Espresso: Konzentrierter Kaffeegenuss
Espresso ist nicht einfach nur starker Kaffee — es ist eine eigene Zubereitungsmethode. Heißes Wasser wird unter hohem Druck (typisch 9 bar) durch fein gemahlenen Kaffee gepresst. Das Ergebnis: ein konzentrierter Shot mit Crema, Körper und intensivem Aroma.
Die Parameter für perfekten Espresso
- Kaffeemenge: 18–20 g (für einen Doppelten / Double Shot)

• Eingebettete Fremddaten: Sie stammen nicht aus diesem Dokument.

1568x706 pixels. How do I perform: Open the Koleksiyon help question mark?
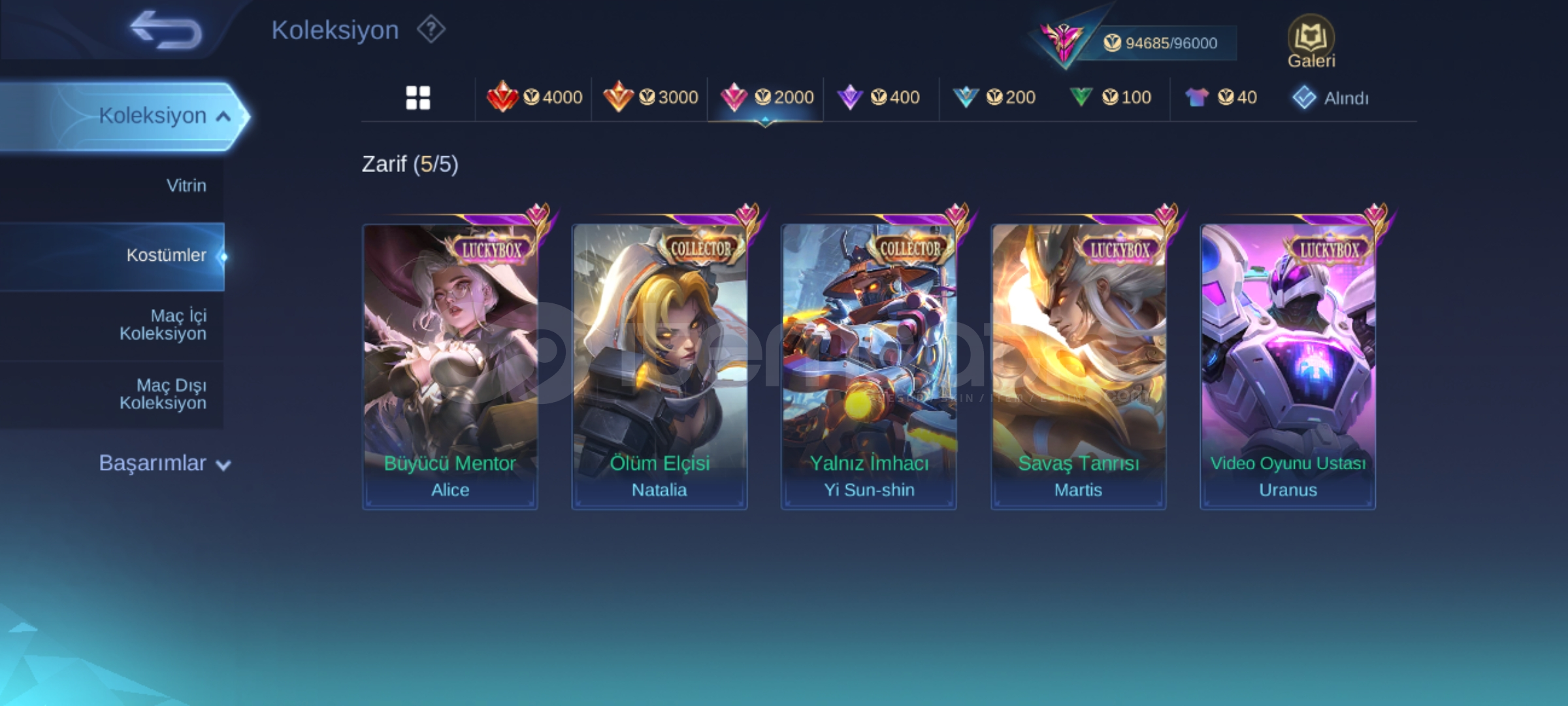click(x=431, y=29)
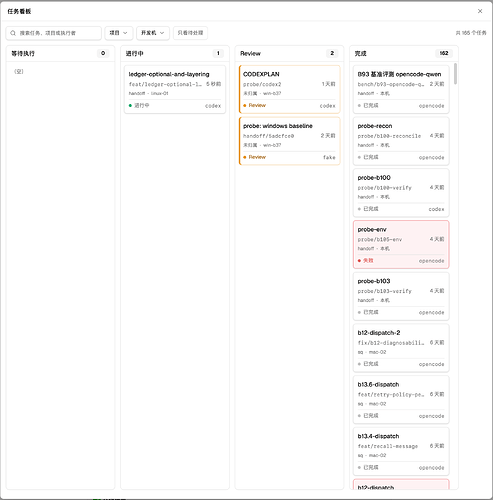Click the 已完成 status dot on probe-b100
This screenshot has height=500, width=493.
tap(359, 209)
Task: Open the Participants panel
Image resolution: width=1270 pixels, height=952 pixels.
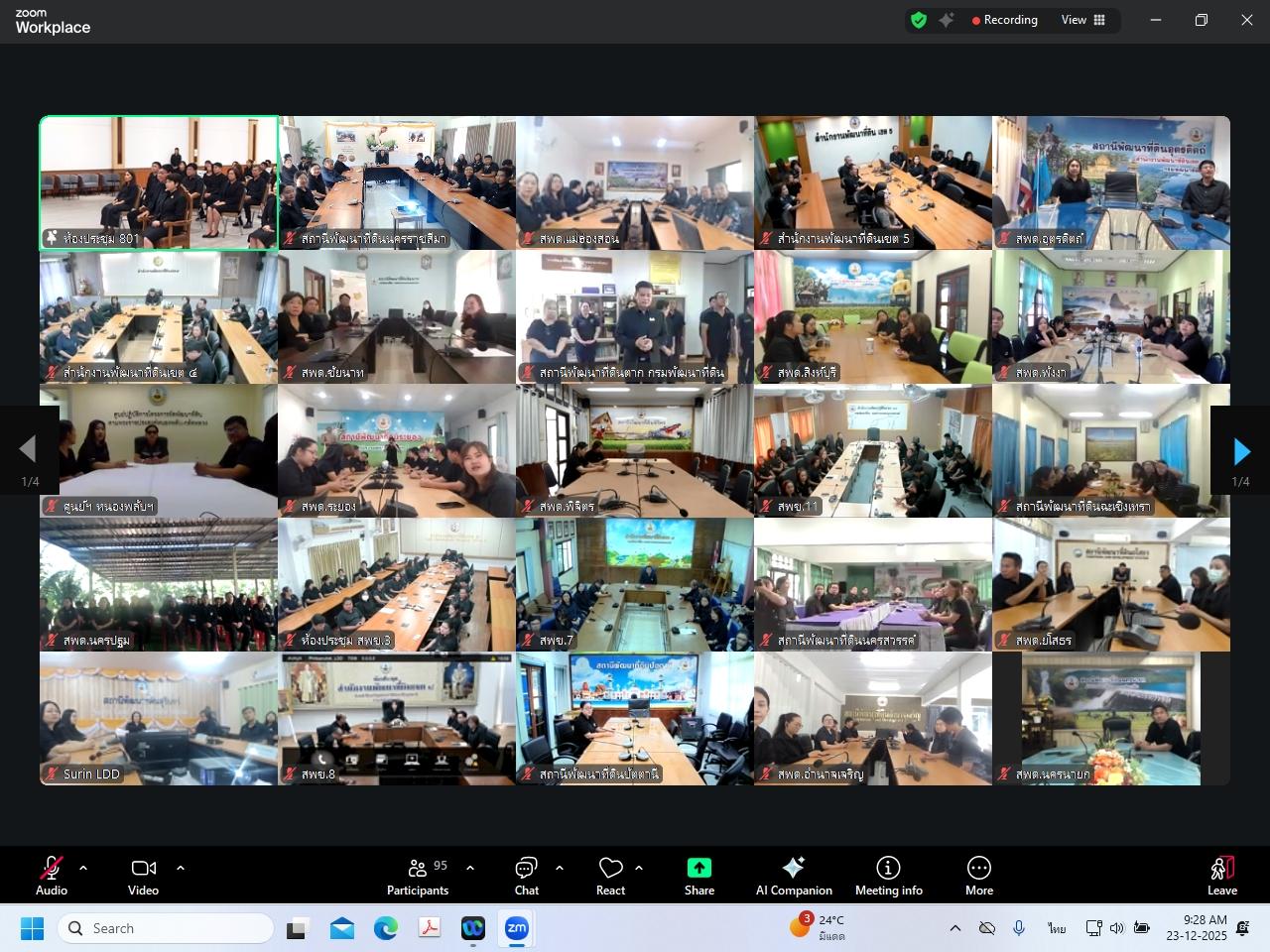Action: point(418,875)
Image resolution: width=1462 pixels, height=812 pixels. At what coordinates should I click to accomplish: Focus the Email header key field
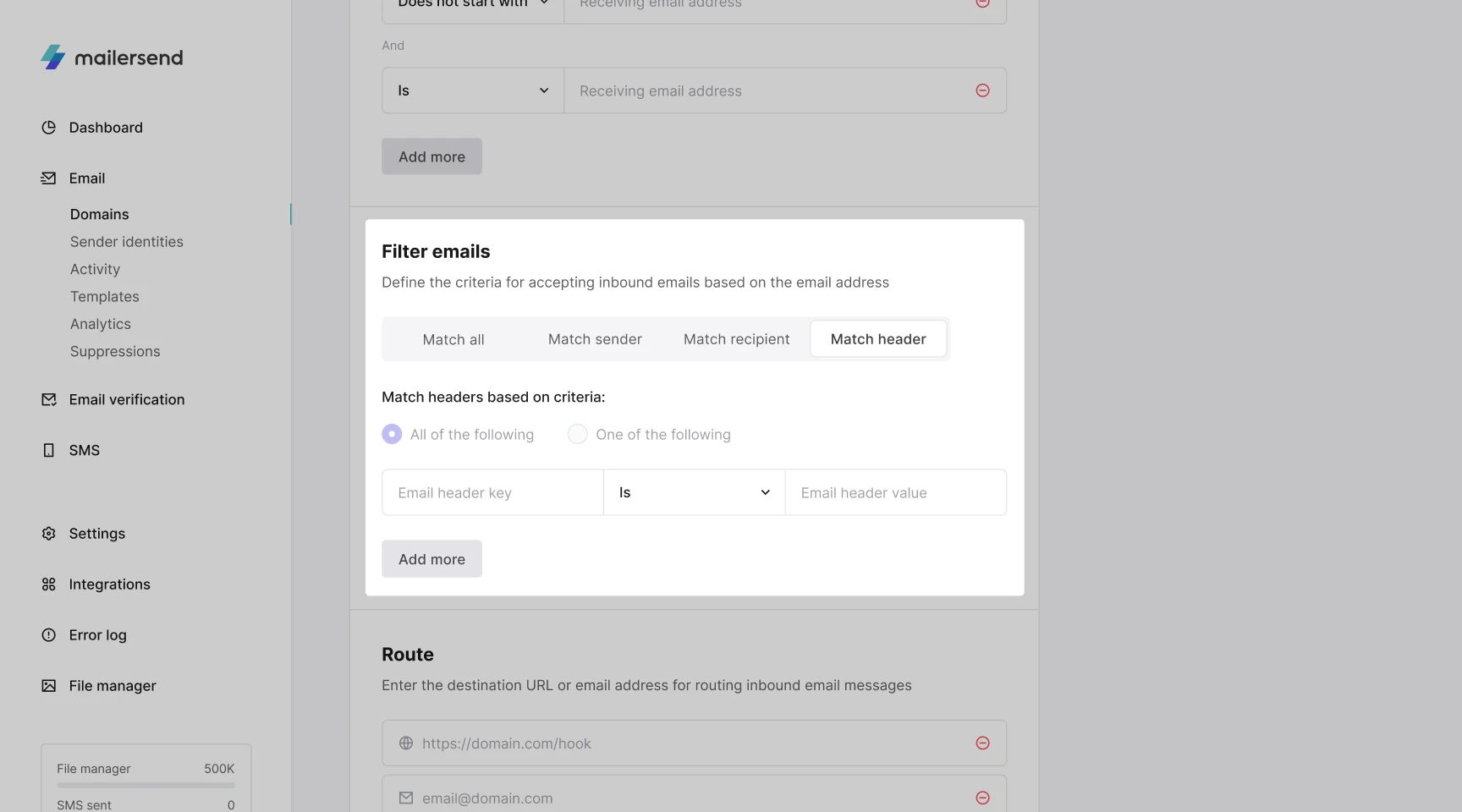(x=492, y=493)
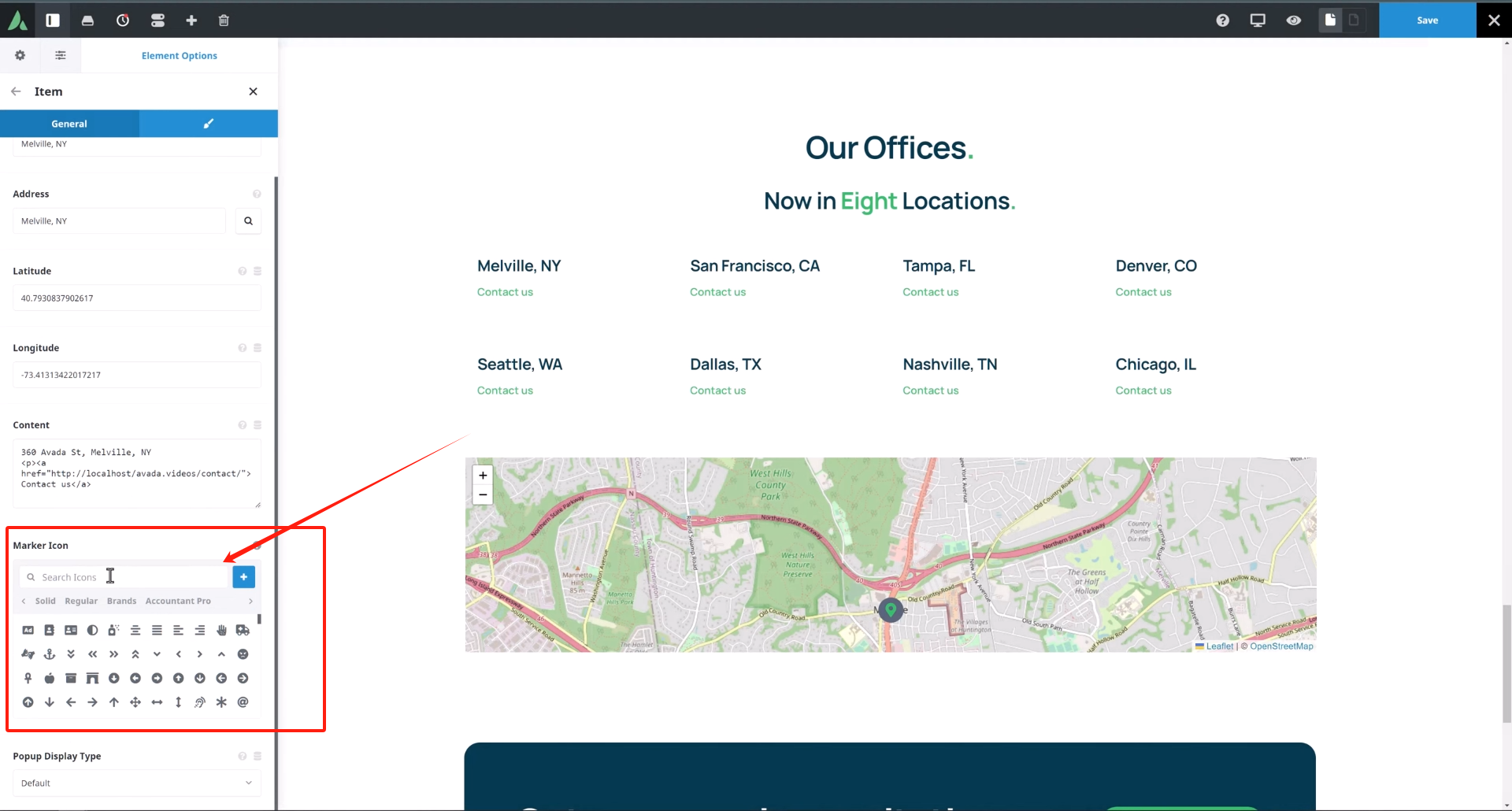This screenshot has height=811, width=1512.
Task: Open the Popup Display Type dropdown
Action: (x=136, y=783)
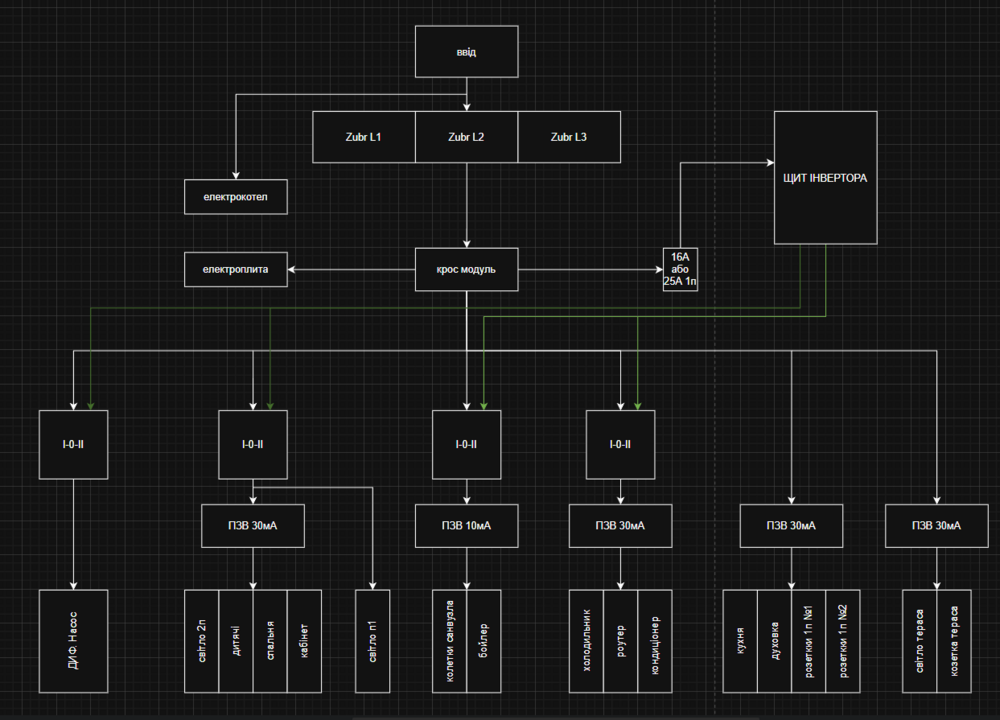This screenshot has height=720, width=1000.
Task: Select the Zubr L2 block
Action: tap(466, 137)
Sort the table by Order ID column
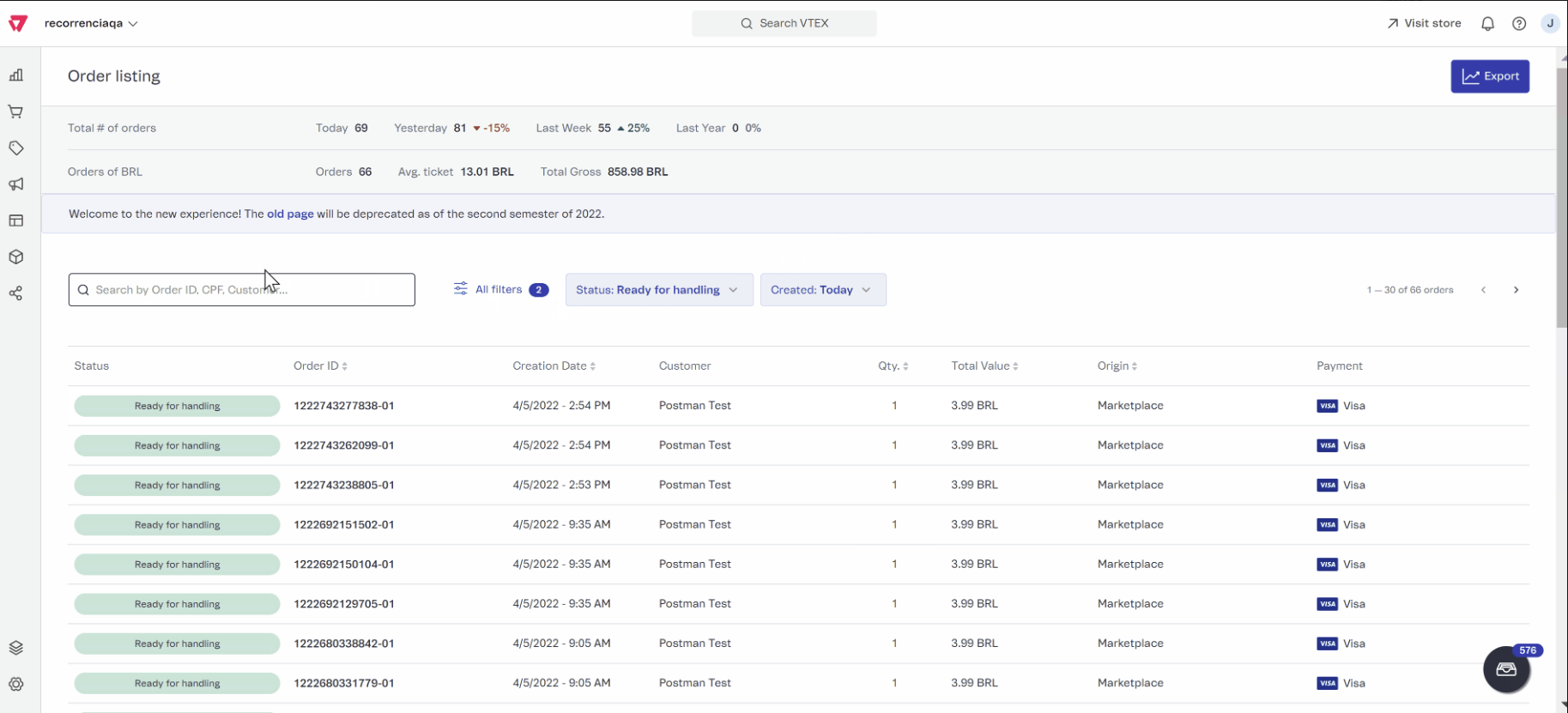Image resolution: width=1568 pixels, height=713 pixels. 320,366
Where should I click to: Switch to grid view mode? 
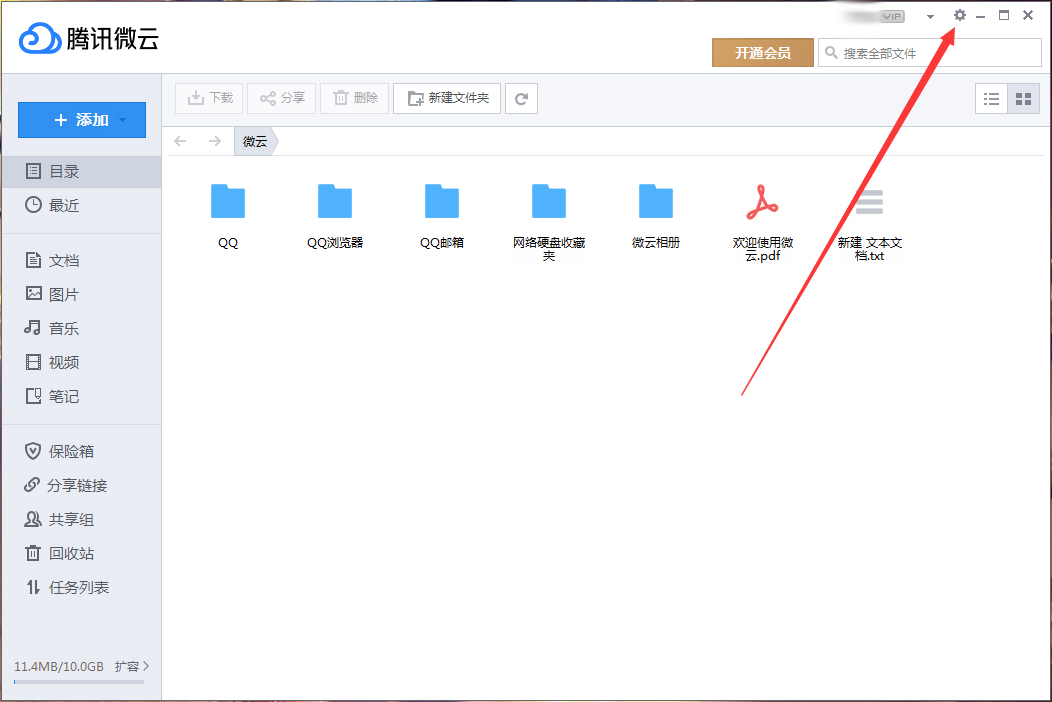(1025, 98)
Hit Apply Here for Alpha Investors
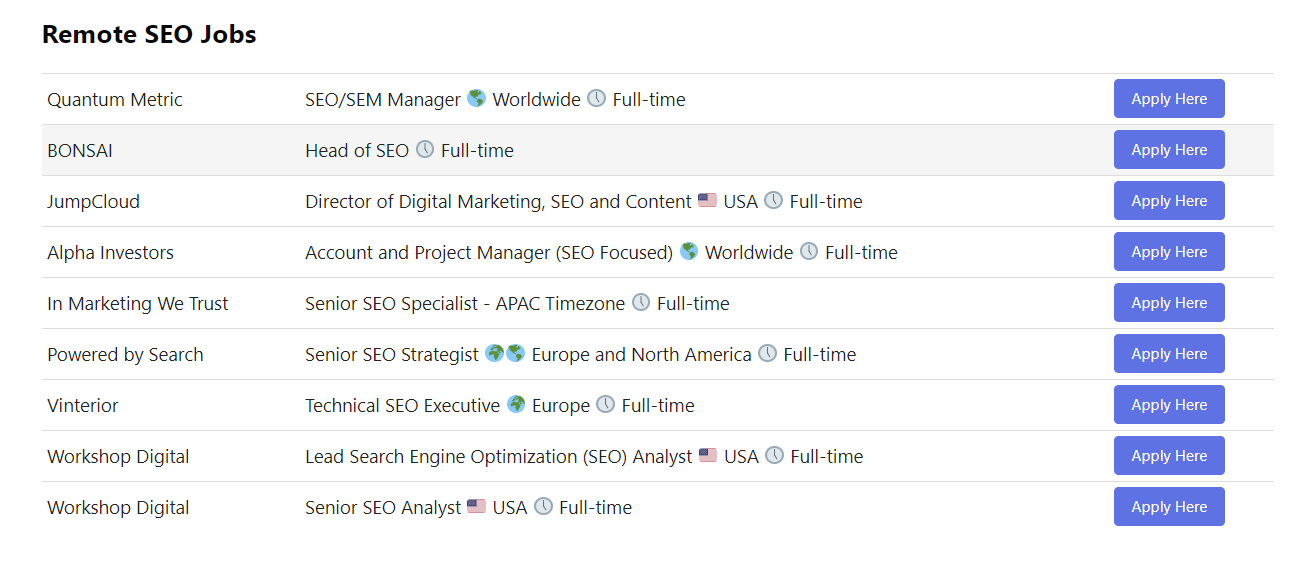 [1168, 252]
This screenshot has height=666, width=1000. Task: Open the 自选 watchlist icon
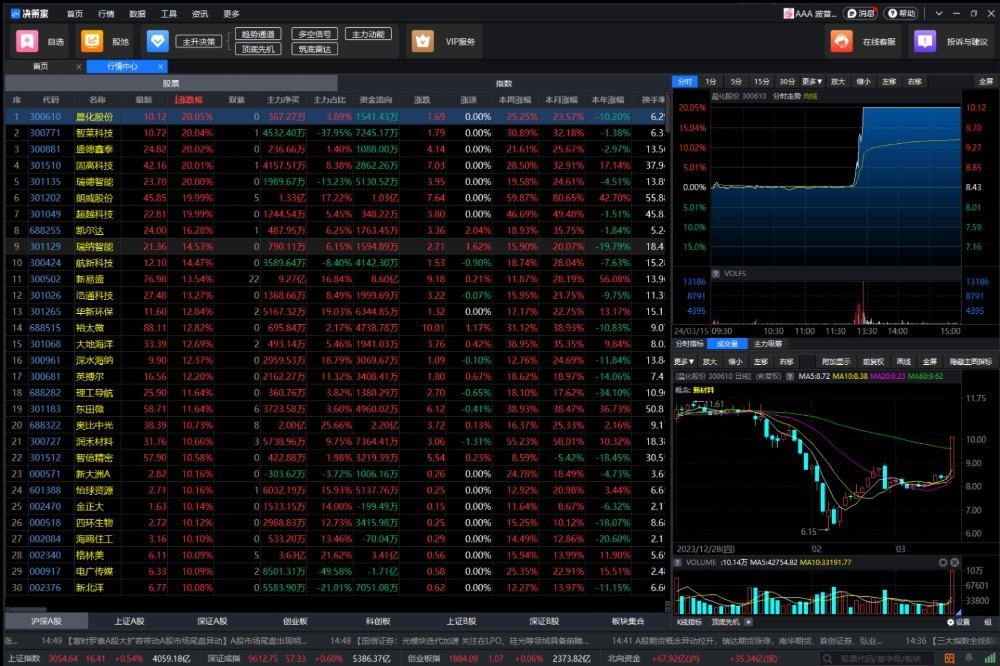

- Wassermenge in der Tasse: 36–40 ml
- Brühtemperatur: 92–96 °C
- Druck: 9 bar
- Extraktionszeit: 25–30 Sekunden
- Mahlgrad: Fein (Konsistenz wie Puderzucker)
Die Crema
Die goldbraune, haselnussfarbene Schaumschicht auf dem Espresso heißt Crema. Sie entsteht durch die Emulsion von Ölen und CO₂-Gas unter Druck. Eine gute Crema ist 2–3 mm dick, gleichmäßig gefärbt und hält mindestens 2 Minuten. Sie ist ein Qualitätsindikator — aber nicht der einzige.
Häufige Fehler bei der Espresso-Zubereitung
- Zu grober Mahlgrad: Wasser läuft zu schnell durch → wässrig, sauer (Unterextraktion)
- Zu feiner Mahlgrad: Wasser kommt kaum durch → bitter, verbrannt (Überextraktion)
- Falsche Temperatur: Zu heiß = bitter, zu kalt = sauer
- Ungleichmäßiges Tampen: Wasser sucht sich den Weg des geringsten Widerstands (Channeling)
- Alte Bohnen: Kein CO₂ mehr = keine Crema, flacher Geschmack
Espresso-Varianten
Ristretto: Gleiche Kaffeemenge, weniger Wasser (ca. 15–20 ml) — noch konzentrierter, süßer. Lungo: Mehr Wasser (ca. 60 ml) — milder, aber auch bitterer. Doppio: Doppelter Espresso, heute der Standard in den meisten Cafés.